→ **PROBLEM STATEMENT**:
The text below covers the Greek election. List the things it says Sunday's vote could dictate.

→ **READING PASSAGE**:
======

We begin with a headline from The Independent:

Alexis Tsipras: He’s got the euro in his hands

Roughly 10 million Greeks are eligible vote in the world’s most closely watched election tomorrow.

Polls close at 7 p.m. by local time [9 a.m. in Berkeley], with initial results reported at 9:30 and semi-final results at 11.

We can safely safe that never have so many been so focused on an election in one of Europe’s smaller countries.

But what of the likely result?

From Keep Talking Greece:

Finally, silence! The elections campaign officially concluded Friday midnight. No more shouting and screaming politicians debating on our TV screens. No more stress and fear mongering artificial dilemmas. Finally, silence! Greek voters may rise from their couches and seek some activities or contemplate on the future of the country.

Political parties may try a last attempt to convince some undecided voters here and there. It looks as if the crucial judgement will be in the hands of these undecided voters.

Publication of public opinion polls have been banned for the last two weeks, however parties have massively received the results of daily rolling polls. Secret polls, we call them here.

Even though they are not published, Greek media report of an unprecedented head-to-head race between pro-bailout conservative Nea Dimocratia and anti-bailout left-wing SYRIZA.

The party that emerges first gets the 50-seats Bonus, even with a difference of one single vote.

Media speak ff rates around 30% for the first party and a difference of maximum +/-2.5% to the second party, in some rolling polls even less.

However it seems no party can get the absolute majority of 44%.

Read the rest.

Apocalypse next week?

Consider the remarks of a well-known British-born Harvard historian, reported by Thomas Mucha of GlobalPost:

Harvard professor Niall Ferguson said a terrifying thing Friday in an interview with Bloomberg TV.

“If there’s going to be a Lehman moment in the crisis it’s going to be next week. This is the financial equivalent of the Cuban Missile Crisis. And the missile is really a bank run, which ultimately even the Germans can’t be completely immune to,” Ferguson said.

The Harvard historian was referring to Sunday’s election in Greece, which could dictate 1) the future of the euro zone, 2) the very idea of European unity, 3) the health of the $17 trillion EU economy, and 4) the stability of the world’s economy, including the global financial system.

Read the rest.

The video’s here.

G20 leaders await morning-after summit

Guess we know what they’ll be talking about.

From Don Lee of the Los Angeles Times:

Leaders of the world’s biggest economies are facing pressure to take decisive action to quell the Eurozone crisis at a summit meeting starting Monday, even as they tamp down expectations and brace for Greece to cause more turmoil.

======

→ **GIVEN DATA**:
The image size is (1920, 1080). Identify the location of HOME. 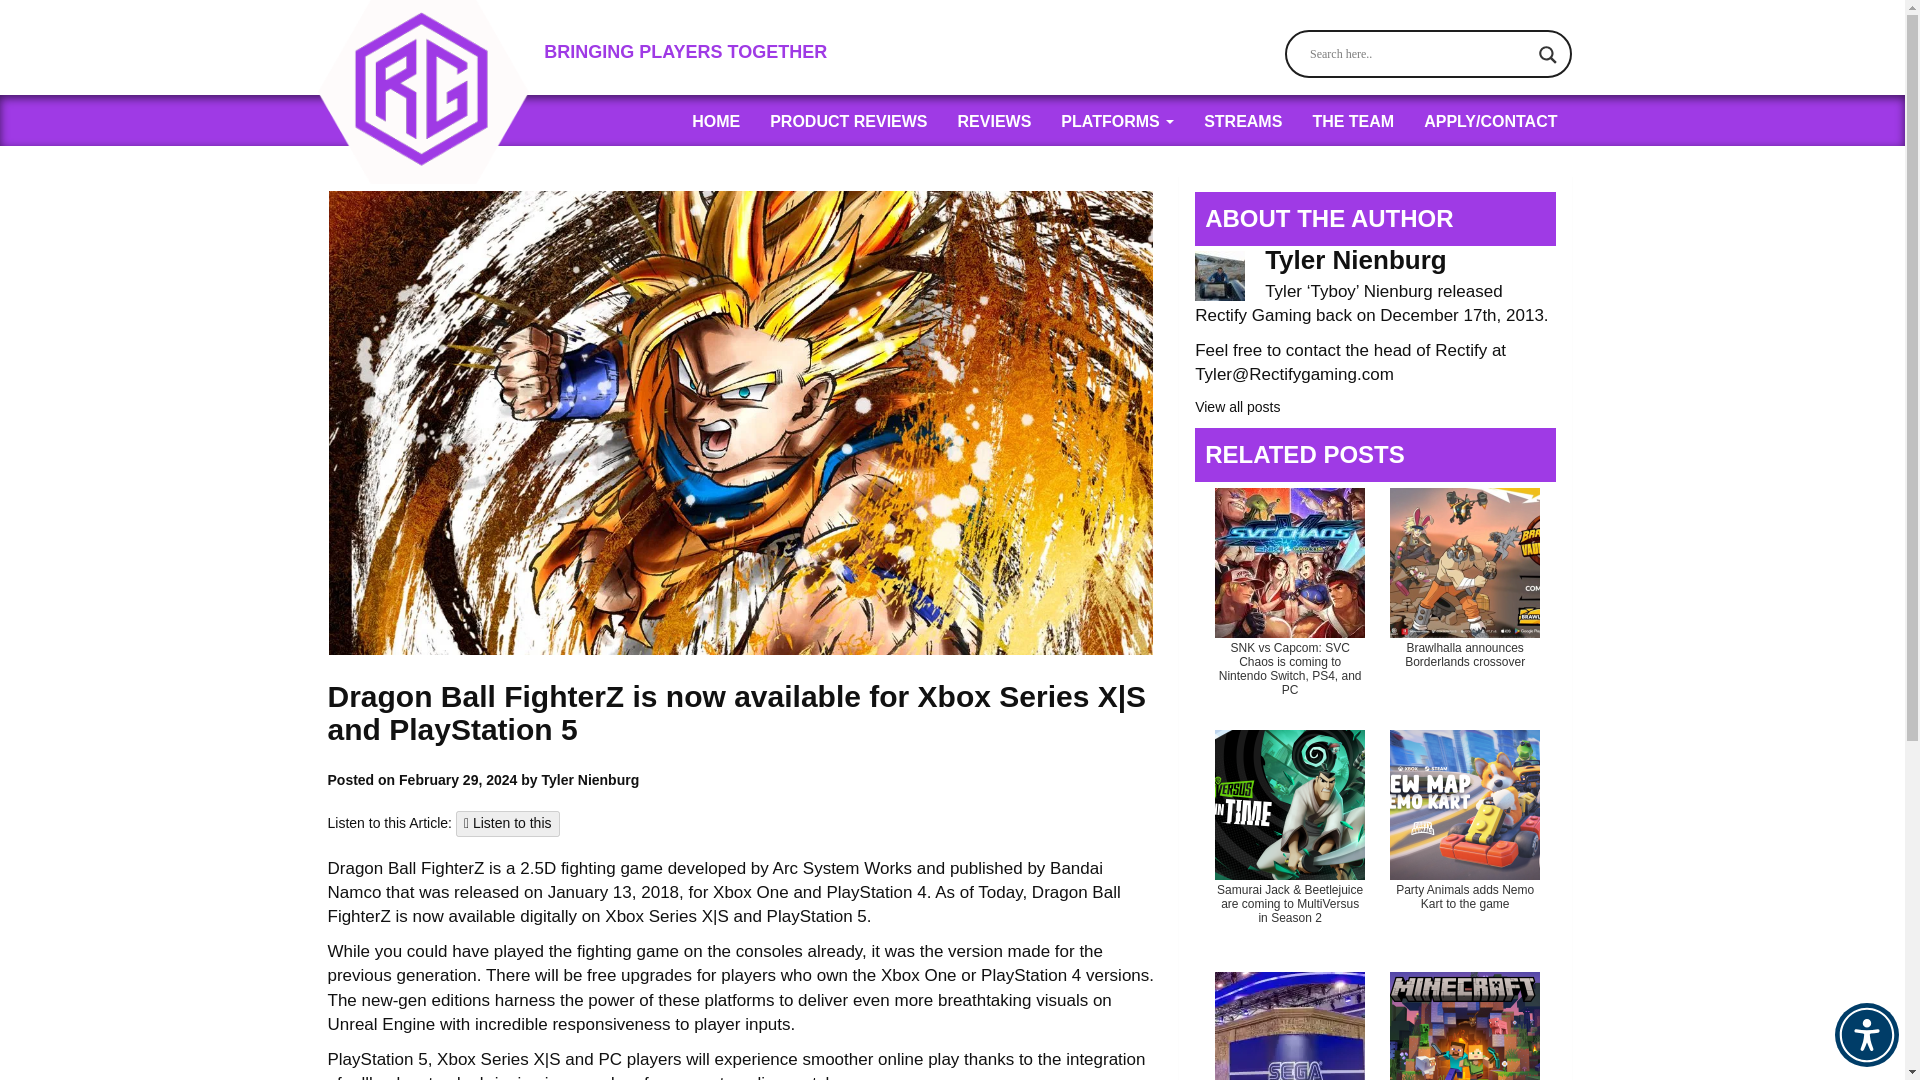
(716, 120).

======

→ **ANSWER IN FULL**:
1. The future of the euro zone
2. The very idea of European unity
3. The health of the $17 trillion EU economy
4. The stability of the world's economy, including the global financial system